Ideal ist es, wenn Kinder in einer intakten, gesunden Familie aufwachsen. Tausendfache Realität ist es aber, dass Kinder – gerade in armen Ländern wie Indien oder Ruanda – in zerrütteten Familienverhältnissen leben müssen, als Waisen oder Halbwaisen unzureichend versorgt werden und selber für ihren Lebensunterhalt arbeiten müssen. Neben Heimen, die generell für Waisen oder Sozialwaisen geführt werden, sind auch solche für spezifische Problemgruppen entstanden, wie Heime für Kinder aus Rotlichtvierteln und Aids-Waisen, für Kinder von Strafgefangenen, behinderte Kinder und für Jugendliche, die unter den Folgen von Kinderlähmung leiden.

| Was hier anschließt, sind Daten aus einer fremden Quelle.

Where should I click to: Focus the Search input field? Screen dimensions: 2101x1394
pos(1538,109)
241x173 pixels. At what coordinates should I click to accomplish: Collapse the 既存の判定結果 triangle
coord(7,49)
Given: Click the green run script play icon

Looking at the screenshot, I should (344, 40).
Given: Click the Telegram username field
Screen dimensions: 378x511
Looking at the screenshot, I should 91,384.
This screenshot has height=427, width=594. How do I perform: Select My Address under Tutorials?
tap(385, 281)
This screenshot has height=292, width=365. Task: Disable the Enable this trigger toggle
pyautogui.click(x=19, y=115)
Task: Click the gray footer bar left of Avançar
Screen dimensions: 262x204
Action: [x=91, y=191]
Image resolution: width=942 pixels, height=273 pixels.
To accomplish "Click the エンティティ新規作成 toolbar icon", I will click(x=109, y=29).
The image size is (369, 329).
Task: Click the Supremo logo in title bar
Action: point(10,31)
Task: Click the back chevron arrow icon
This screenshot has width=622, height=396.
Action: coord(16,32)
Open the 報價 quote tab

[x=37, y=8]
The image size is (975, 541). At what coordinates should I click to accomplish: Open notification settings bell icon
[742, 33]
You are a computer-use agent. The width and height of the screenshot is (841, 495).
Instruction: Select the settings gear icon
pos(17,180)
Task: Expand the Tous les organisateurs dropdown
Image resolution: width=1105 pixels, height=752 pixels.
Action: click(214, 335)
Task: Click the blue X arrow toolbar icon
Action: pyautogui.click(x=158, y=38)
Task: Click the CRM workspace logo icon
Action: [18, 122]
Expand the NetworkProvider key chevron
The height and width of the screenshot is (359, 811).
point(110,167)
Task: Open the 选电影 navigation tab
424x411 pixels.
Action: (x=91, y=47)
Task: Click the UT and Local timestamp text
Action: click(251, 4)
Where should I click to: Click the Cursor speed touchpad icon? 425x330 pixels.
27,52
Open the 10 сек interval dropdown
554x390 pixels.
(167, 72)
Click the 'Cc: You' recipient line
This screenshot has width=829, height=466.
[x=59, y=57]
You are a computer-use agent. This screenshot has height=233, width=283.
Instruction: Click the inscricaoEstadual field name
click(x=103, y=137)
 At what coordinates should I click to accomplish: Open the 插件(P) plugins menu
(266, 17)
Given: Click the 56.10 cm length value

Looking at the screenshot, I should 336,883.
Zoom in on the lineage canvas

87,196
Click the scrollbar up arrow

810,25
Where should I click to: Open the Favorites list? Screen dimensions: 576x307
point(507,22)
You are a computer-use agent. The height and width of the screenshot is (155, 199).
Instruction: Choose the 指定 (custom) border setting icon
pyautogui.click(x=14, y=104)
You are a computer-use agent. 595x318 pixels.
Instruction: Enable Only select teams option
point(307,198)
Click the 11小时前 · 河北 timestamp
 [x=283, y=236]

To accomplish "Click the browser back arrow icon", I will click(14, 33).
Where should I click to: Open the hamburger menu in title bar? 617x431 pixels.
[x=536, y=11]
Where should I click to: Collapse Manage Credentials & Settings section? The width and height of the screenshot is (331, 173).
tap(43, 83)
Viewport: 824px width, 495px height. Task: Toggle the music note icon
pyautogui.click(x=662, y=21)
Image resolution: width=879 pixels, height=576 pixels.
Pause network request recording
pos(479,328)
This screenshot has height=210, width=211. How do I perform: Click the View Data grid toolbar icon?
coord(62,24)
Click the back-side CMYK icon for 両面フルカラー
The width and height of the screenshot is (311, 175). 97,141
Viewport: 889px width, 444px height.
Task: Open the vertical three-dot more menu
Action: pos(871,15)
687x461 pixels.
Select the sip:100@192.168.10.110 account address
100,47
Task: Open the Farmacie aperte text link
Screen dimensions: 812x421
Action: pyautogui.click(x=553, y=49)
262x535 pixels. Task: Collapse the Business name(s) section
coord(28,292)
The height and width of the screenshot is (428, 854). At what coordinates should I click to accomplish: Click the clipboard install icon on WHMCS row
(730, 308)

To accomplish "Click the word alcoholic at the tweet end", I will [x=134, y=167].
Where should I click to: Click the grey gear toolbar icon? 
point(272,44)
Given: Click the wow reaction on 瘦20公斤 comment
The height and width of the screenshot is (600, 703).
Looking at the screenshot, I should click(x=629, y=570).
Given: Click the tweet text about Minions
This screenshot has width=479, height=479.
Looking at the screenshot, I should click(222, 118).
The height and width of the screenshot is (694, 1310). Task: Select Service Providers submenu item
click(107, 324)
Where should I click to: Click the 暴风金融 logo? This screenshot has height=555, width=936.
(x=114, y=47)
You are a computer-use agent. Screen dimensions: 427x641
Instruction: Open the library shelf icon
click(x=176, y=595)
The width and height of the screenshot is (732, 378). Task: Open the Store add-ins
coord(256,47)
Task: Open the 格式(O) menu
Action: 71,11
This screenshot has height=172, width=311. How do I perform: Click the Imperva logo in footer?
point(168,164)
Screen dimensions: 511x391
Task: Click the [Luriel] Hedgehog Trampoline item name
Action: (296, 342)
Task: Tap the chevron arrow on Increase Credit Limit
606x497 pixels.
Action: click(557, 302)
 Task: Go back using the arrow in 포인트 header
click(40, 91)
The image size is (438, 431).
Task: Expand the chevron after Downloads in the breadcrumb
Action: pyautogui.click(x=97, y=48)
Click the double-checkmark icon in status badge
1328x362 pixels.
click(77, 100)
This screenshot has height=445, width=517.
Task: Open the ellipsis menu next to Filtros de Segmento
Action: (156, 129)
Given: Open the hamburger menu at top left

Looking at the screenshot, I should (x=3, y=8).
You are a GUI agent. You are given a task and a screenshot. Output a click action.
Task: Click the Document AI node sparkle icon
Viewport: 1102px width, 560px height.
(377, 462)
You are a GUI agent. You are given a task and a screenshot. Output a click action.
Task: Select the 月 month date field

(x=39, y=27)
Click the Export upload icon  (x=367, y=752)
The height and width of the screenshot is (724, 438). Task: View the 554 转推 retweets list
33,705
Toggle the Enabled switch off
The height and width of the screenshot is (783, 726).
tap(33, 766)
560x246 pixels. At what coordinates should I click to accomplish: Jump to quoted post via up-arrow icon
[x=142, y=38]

Kinderheime sind hier oftmals die einzige Alternative zu einem Leben auf der Strasse, zum Betteln, zur Kriminalität. Seit Beginn bilden solche Heime den Schwerpunkt der Arbeit der Inter-Mission. Rund 2‘500 Kinder und Jugendliche werden heute in knapp 100 Heimen unterstützt. Ausgewogene Ernährung, medizinische Betreuung, Kleidung und Schulbesuch mit anschliessender Berufsausbildung gehören ebenso dazu wie eine familiäre Atmosphäre und eine Prägung durch christliche Werte. Heimeltern, die fachlich und menschlich für ihre Aufgabe qualifiziert sind, vermitteln Liebe und Geborgenheit. Ziel ist es, ganzheitlich für die Kinder zu sorgen. Das Leben in solch einer Gemeinschaft ist mehr als ein behelfsmässiger Familienersatz. Für viele Kinder ist es ihre Familie, in der sie zu gereiften Persönlichkeiten heranwachsen, Verantwortung in ihrer Gesellschaft übernehmen und selber Liebe geben.